Lyman earned notoriety in 2014 when he led ATV riders through a closed canyon home to Native American cliff dwellings to protest federal management of the lands.

He served 10 days in jail after a jury found him guilty of illegal use of ATVs and conspiracy.

He appealed, but that was rejected last year by the 10Th Circuit Court of Appeals in Denver. Lyman said he won't take his appeal to the U.S. Supreme Court.

Matthew Gross, spokesman for the Southern Utah Wilderness Alliance, acknowledged that district voters have a right to choose their representative, but said Lyman figures to be just as bad as Noel. The conservation group declared "good riddance" last week when Noel announced his retirement.

"Southern Utah has grown beyond the views of people like Phil Lyman and Mike Noel, who really do represent a bygone era," said Gross, spokesman for the organization.
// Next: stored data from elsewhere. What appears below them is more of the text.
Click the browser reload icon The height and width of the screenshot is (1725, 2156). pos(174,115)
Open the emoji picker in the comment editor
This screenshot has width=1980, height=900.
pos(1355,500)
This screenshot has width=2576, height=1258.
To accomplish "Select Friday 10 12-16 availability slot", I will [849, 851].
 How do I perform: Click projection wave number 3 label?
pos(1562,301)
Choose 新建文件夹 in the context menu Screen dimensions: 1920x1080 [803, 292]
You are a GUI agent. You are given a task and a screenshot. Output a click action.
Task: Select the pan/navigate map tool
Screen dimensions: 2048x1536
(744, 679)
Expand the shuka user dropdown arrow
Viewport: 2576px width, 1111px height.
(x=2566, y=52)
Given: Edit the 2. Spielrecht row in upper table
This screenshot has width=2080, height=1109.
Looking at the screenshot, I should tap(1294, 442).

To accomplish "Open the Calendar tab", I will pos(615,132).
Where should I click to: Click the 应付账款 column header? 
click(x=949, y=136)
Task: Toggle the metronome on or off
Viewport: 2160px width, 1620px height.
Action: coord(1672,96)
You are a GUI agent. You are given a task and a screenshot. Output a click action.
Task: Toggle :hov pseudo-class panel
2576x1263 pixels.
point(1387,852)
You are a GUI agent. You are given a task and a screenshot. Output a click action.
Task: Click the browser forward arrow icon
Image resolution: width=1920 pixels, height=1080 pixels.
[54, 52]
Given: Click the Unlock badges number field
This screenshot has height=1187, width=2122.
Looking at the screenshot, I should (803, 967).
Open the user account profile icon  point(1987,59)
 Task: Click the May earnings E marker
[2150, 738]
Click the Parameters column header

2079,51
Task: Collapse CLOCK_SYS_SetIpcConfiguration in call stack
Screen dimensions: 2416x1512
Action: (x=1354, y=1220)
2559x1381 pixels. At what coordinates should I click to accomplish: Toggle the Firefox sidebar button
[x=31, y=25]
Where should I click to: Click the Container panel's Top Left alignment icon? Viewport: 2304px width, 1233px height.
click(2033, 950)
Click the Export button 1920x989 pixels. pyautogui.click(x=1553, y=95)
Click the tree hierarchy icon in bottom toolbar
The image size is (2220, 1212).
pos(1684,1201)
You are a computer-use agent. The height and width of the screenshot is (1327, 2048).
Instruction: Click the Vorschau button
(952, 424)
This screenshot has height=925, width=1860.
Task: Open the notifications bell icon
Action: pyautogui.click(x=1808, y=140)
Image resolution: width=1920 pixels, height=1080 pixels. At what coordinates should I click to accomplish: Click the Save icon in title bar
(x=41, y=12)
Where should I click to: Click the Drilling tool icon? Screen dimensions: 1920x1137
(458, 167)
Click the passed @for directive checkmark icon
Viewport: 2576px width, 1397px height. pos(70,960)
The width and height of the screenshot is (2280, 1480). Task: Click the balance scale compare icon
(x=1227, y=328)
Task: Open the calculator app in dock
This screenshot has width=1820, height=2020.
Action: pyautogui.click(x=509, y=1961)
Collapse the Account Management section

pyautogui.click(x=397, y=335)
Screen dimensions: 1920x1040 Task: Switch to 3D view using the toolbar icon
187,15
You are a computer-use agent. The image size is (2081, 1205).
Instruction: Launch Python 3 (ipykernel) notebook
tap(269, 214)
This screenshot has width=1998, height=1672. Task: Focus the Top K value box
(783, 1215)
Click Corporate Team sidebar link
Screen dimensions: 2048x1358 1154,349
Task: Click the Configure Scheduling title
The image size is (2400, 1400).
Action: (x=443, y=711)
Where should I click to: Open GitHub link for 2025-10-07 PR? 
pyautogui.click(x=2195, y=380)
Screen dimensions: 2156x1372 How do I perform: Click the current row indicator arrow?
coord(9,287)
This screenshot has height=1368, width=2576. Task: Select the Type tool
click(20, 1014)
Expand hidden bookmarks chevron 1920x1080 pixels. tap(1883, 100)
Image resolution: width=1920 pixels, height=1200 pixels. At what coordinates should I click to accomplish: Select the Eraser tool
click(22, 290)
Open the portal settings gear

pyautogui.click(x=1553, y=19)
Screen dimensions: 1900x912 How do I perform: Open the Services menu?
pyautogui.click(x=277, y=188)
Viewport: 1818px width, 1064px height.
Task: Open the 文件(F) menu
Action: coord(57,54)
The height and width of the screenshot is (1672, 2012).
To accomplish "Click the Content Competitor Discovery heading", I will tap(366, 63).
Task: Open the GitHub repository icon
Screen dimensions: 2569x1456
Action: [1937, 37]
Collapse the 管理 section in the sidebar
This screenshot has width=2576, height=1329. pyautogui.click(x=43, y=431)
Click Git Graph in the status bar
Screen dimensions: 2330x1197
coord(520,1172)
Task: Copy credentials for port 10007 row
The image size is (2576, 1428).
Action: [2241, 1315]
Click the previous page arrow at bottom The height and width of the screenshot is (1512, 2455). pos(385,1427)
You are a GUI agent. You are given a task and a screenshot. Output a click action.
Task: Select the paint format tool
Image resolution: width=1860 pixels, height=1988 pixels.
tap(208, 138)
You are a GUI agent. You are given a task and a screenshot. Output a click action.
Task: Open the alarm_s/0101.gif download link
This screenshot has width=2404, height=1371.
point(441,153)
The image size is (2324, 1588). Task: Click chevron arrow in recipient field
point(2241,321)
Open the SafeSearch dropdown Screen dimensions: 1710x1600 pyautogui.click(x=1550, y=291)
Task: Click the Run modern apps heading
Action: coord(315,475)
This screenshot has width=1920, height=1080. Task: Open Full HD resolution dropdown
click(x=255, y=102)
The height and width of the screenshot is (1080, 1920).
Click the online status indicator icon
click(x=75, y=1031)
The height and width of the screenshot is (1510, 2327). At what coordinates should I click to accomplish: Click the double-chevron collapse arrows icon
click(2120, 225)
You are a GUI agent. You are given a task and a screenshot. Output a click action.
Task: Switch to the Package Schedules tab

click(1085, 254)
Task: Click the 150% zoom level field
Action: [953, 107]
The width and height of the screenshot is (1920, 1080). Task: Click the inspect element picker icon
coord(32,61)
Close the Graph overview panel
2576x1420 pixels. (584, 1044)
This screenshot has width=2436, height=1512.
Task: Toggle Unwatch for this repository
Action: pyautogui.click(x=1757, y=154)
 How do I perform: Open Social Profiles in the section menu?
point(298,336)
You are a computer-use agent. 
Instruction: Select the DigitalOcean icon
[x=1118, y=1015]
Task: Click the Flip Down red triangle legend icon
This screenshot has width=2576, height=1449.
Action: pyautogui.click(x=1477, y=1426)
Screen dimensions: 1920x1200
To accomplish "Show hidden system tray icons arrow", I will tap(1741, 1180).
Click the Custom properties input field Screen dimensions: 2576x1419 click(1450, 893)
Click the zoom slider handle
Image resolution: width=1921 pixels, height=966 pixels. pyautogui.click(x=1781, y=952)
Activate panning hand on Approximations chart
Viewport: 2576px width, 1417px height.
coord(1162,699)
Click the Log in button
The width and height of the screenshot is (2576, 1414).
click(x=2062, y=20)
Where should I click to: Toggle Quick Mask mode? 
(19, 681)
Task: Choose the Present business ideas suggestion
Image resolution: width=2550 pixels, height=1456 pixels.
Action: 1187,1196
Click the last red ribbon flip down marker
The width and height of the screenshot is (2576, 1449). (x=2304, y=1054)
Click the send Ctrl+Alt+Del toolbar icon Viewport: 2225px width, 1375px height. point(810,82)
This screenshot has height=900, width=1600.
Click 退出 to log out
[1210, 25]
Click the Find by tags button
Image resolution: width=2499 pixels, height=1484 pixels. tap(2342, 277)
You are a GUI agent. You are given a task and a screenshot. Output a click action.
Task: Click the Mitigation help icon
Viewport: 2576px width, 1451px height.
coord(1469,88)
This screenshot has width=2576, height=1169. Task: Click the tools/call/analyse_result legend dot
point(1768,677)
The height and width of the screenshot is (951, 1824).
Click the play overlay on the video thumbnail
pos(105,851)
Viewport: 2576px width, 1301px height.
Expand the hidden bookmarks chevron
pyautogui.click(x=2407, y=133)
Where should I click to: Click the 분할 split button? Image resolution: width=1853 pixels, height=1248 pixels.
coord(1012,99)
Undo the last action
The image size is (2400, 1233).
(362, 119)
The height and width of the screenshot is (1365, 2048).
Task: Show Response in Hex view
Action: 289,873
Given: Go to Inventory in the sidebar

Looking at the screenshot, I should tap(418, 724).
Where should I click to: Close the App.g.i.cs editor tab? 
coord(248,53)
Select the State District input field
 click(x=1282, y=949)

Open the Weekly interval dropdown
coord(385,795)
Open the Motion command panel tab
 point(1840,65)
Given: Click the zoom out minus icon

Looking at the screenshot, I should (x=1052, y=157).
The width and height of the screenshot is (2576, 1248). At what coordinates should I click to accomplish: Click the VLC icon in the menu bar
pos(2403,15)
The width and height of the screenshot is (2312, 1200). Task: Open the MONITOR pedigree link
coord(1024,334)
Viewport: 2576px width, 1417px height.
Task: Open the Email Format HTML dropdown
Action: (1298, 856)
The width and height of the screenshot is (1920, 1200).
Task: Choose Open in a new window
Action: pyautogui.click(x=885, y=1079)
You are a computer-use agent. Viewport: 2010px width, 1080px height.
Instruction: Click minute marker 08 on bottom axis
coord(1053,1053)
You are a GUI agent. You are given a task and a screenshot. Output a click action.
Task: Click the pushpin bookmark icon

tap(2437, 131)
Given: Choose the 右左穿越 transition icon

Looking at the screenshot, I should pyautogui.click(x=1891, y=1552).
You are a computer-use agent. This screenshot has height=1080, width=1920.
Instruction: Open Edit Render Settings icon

During his time on the San Juan County commission, which he joined in 2011, Lyman defended the county against a lawsuit brought by the Navajo Nation alleging county commission districts were racially gerrymandered. A judge in December sided with the Navajo Nation, drawing new districts.

Lyman said the changes unfairly carved up the county's largest city into three districts and was done to harm his hometown of Blanding.

Lyman was also among the county and state officials who vociferously opposed President Barack Obama's designation of the Bears Ears National Monument just outside of Blanding. Lyman and others considered it another example of federal overreach.

He celebrated when President Donald Trump downsized the monument by 85 percent earlier this year.

Lyman said he would like to see the state of Utah sue to seek state control of federal public land that accounts for about two-thirds of the state. State officials have been considering the lawsuit for years, and hired outside attorneys to work on a legal argument, but have yet to move on it.

 "We should get to the bottom of it,'' Lyman said. "Litigation is the means provided to do that."